08/26/2025 | Press release | Distributed by Public on 08/26/2025 10:07
"There are folks like the Tulalip Tribes using this tool to broadly ask how water is held across the landscape, and where wetlands can be restored to store water longer through the season or cool down streams that are salmon-bearing," says Maureen Ryan, multidisciplinary development lead for TealWaters.
Other organizations and agencies are using the tool to study how wetlands can mitigate floods, increase green spaces, nourish wildlife and support climate goals. For small cities without a wetland ecologist, the tool has become especially helpful for providing much-needed expertise.
"One of the interesting uses coming up is can we speed up the understanding of what wetlands do and the buffer distances required for urban planning and permitting, which can be an expensive process," Halabisky says.
In addition to using machine learning, TealWaters is exploring Microsoft AI tools for computer vision and convolutional neural networks for finding patterns in geospatial data more accurately and efficiently.
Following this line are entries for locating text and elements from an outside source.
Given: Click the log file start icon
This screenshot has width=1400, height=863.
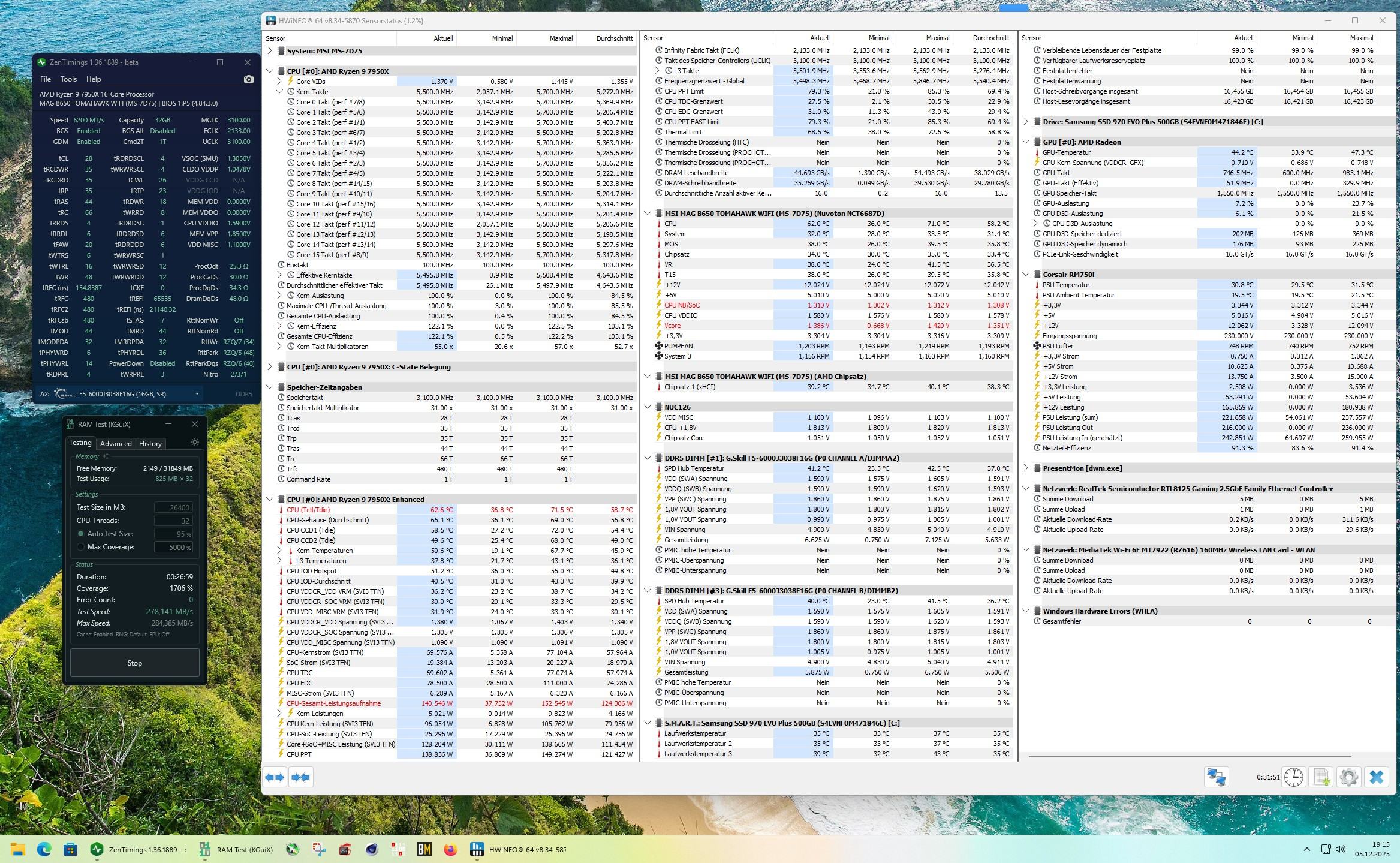Looking at the screenshot, I should point(1322,777).
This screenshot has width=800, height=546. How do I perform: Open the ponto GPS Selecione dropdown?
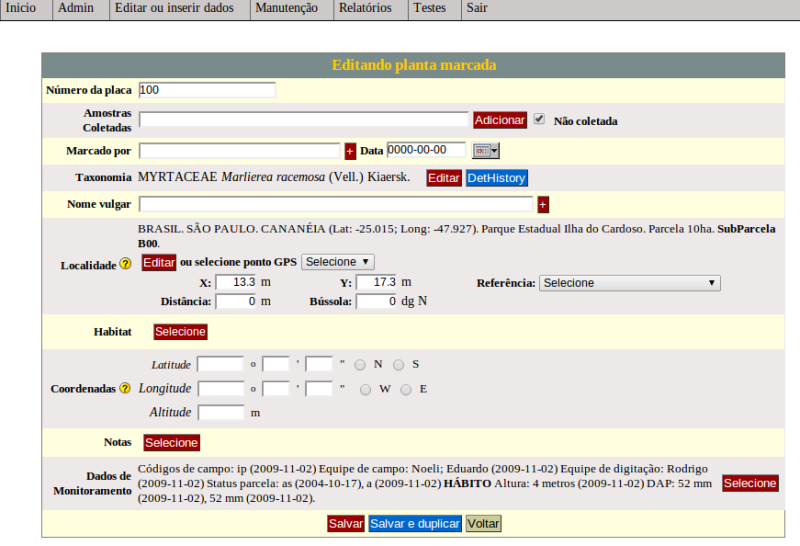[338, 262]
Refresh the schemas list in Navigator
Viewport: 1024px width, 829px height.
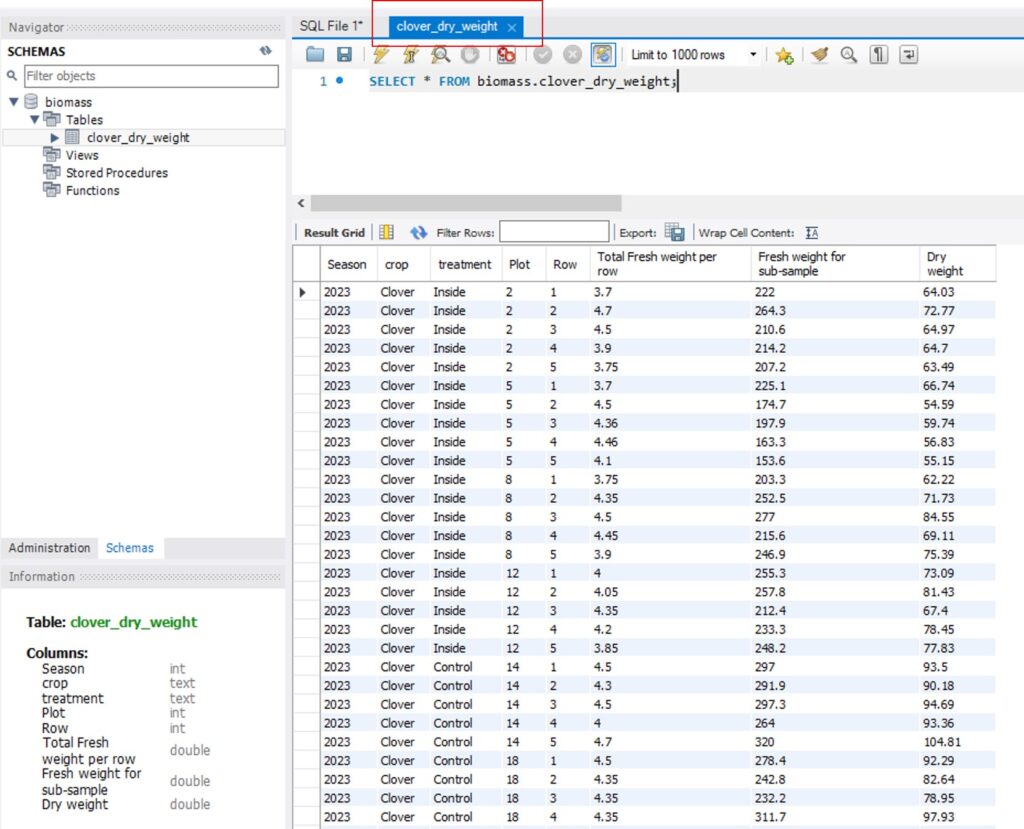(x=266, y=50)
It's also looking into Microsoft's Planetary Computer, a platform for accessing global environmental data. And it plans to incorporate data on water quality, floodwater absorption, habitats and other information.
The team is initially focused on creating a high-resolution map of wetlands in Washington and the state's first-ever map of high-carbon wetlands, which tend to be peatlands and forested, hard-to-find wetlands. Halabisky says the diversity of local ecoregions - rainforests, mountains and grasslands, to name a few - makes Washington a "perfect test area" for developing a tool for national and global use.